---------- DATASET EXTRACT ----------

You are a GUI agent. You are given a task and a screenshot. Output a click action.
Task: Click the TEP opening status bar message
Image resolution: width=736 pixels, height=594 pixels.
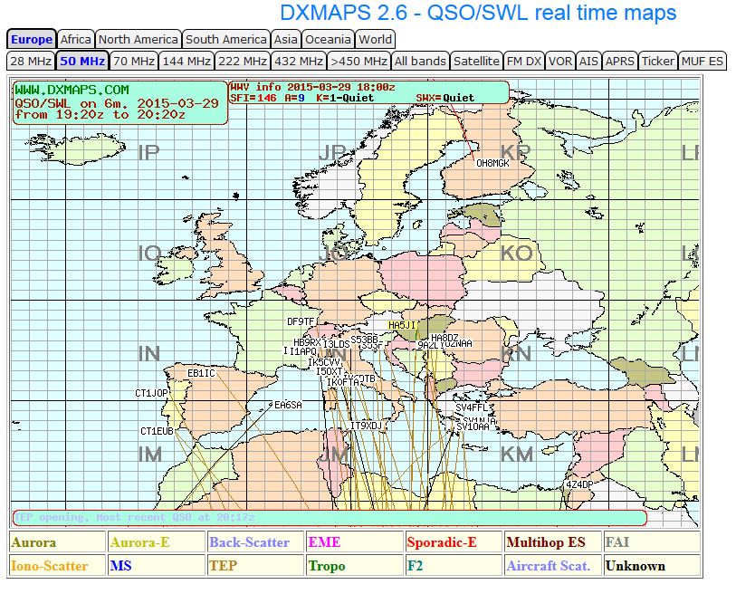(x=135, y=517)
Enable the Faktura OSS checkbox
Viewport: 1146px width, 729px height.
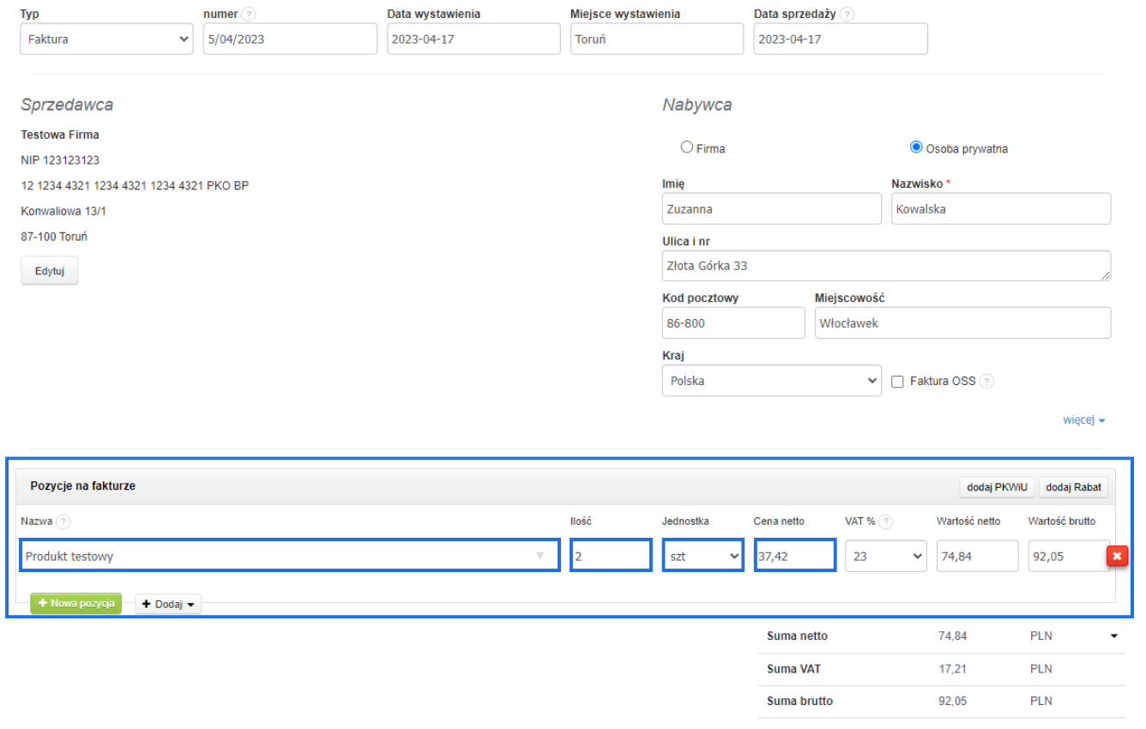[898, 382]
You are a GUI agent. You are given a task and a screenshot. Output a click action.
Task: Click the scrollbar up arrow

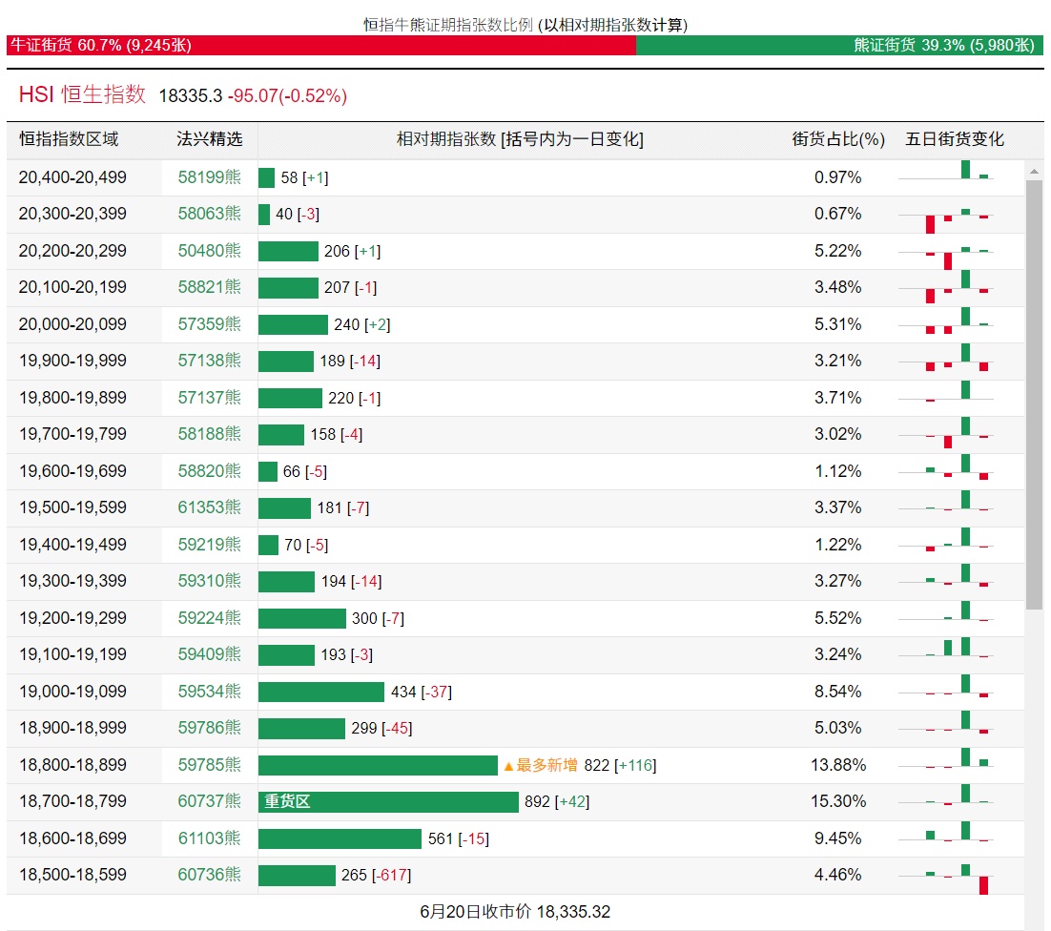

----------

--- REQUIRED WORK ---
An unaltered copy of the material, without images, should be set down.

--- SOLUTION ---
You are a GUI agent. You are given a task and a screenshot. Output a click action.
Task: Click the TEP opening status bar message
Image resolution: width=736 pixels, height=594 pixels.
(x=135, y=517)
Enable the Faktura OSS checkbox
Viewport: 1146px width, 729px height.
[898, 382]
You are a GUI agent. You are given a task and a screenshot. Output a click action.
Task: Click the scrollbar up arrow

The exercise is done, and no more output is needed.